On October 5, 2001 U.S. District Court Judge Marvin J. Garbis ruled that the county ordinance could not be enforced within the city of Gaithersburg because it was a gun show regulation "in the guise of a discretionary spending provision."  Council President Ewing, who had originally proclaimed, "We go to court a lot.  It doesn't bother me. I think we'll win," is now vowing to appeal, calling the judge "wrong" and his ruling an "unwarranted limitation on the council's authority."

So the suit goes on.  Leading to another example of government wasting taxpayer dollars on frivolous lawsuits.  Two days before Frank Krasner’s court victory in Maryland, the city of Bridgeport, which has been suing firearms’ manufacturers for three plus years, suffered a significant setback when the Connecticut Supreme Court ruled unanimously that the city of Bridgeport did not suffer direct losses from sales of firearms that were used in crimes.  The Connecticut justices upheld the 1999 dismissal of the suit by Superior Court Judge Robert F. McWeeny.  Even after this ruling, Bridgeport was still talking about appealing the decision.

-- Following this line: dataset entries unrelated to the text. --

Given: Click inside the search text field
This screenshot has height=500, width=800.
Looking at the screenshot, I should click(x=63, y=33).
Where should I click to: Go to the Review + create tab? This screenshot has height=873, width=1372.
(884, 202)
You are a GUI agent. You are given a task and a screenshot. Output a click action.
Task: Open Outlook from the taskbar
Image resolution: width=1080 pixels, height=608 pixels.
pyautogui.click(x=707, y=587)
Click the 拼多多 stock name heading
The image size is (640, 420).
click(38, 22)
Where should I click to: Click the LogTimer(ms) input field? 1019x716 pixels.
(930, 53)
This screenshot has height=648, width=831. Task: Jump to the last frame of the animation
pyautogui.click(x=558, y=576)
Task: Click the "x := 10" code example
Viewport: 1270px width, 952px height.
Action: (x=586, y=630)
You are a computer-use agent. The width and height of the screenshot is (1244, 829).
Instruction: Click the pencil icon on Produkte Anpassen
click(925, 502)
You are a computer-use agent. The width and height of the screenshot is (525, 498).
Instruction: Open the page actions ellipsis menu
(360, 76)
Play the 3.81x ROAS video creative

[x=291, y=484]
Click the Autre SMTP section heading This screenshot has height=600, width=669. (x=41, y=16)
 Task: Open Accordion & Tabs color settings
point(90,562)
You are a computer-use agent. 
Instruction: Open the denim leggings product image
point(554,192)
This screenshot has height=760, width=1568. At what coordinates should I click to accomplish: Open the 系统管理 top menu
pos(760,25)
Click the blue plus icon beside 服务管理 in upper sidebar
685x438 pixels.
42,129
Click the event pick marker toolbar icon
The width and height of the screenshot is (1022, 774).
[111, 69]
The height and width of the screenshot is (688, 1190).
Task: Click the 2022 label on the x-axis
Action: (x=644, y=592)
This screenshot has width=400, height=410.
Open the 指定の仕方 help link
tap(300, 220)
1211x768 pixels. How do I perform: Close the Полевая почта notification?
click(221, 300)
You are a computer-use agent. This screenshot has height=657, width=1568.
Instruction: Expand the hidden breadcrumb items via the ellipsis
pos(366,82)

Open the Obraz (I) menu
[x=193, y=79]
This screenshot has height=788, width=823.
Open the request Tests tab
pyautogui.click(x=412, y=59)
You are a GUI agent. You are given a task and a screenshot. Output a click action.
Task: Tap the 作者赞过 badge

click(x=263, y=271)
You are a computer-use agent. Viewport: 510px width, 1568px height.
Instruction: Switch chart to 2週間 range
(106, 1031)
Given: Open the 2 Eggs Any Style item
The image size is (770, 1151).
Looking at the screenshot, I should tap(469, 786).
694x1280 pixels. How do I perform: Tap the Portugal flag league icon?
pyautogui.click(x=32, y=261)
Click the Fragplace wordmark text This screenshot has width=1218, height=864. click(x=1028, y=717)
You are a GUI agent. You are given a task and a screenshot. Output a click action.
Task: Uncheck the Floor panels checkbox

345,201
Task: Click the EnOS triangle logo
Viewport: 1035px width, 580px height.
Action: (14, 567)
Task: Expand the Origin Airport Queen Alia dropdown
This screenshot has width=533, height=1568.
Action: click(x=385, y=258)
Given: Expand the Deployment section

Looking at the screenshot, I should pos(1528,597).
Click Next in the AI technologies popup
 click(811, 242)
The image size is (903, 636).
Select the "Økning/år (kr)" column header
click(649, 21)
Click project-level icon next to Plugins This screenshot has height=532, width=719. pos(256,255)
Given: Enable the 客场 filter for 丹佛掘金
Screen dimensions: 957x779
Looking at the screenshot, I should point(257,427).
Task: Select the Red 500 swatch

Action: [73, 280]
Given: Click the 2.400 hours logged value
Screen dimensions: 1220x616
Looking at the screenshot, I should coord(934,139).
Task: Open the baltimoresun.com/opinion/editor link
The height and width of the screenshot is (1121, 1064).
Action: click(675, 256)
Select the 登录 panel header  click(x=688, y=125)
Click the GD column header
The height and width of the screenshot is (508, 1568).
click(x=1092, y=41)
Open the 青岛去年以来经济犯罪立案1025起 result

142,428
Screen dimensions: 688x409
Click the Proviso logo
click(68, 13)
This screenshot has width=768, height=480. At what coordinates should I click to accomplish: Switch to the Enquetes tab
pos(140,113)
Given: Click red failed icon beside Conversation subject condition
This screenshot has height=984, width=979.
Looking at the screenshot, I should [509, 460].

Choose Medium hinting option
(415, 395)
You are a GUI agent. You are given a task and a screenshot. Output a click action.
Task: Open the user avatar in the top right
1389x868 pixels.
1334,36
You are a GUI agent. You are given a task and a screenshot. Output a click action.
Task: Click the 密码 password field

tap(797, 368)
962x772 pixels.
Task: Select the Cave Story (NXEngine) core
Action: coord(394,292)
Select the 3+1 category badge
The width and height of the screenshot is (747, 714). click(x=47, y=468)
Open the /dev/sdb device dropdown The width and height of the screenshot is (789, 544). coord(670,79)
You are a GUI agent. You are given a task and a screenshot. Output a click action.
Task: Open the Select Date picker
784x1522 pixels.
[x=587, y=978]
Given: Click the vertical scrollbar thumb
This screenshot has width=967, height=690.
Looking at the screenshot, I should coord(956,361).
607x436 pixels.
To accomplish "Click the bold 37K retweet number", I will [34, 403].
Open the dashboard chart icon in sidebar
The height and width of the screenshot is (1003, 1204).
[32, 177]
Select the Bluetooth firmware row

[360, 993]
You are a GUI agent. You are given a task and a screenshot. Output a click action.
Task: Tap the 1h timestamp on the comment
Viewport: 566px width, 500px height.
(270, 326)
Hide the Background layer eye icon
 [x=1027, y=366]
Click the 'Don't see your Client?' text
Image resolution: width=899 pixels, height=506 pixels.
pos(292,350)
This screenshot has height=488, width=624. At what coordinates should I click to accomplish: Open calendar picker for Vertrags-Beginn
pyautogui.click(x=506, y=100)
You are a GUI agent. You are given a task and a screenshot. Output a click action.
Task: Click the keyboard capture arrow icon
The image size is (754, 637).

The hope of a successful appeal by Bridgeport was shattered on October 9 when the US Supreme Court refused to hear any arguments in the case of New Orleans trying to circumvent the Louisiana law that barred cities from bringing frivolous law suits against the firearms industry.  After this setback even M. David Gelfand, the attorney for New Orleans, acknowledged that the suit had ended, as did Bridgeport Mayor Ganim.

Yet, Dennis Hennigan, the lawyer for the Brady Center, formerly Handgun Control, Inc., still had the audacity to try and spin the results favorably.  He was quoted as saying "You have cases going both ways. It's pretty much split down the middle."  The only way one comes up with that analysis is to assume that all the cases, which have not been decided, go against the firearms industry.  According to Bob Delfay, CEO of the National Shooting Sports Foundation, of 30 suits brought against the industry, 18 have been decided at one level or another, and 17 have been fully or partially dismissed in favor of firearms manufacturers.  Additionally, every appellate decision so far rendered in these cases, including decisions by the Supreme Courts of Louisiana and Connecticut and now the United States Supreme Court, has ruled in favor of the industry.  Somehow this is not a split decision.

In the case of frivolous lawsuits, it is the taxpaying citizenry who lose while greedy lawyers and liberal politicians promote an extreme agenda at the expense of legitimate American businesses.  It’s time for taxpayers and their watchdog groups to join gun owners and throw the wasteful spenders out.

Tanya K. Metaksa is the former executive director of the National Rifle Association's Institute for Legislative Action. She is the author of Safe, Not Sorry a self-protection manual, published in 1997. She has appeared on numerous talk and interview shows such as "Crossfire," the "Today" show, "Nightline," "This Week with David Brinkley" and the "McNeil-Lehrer Hour," among others.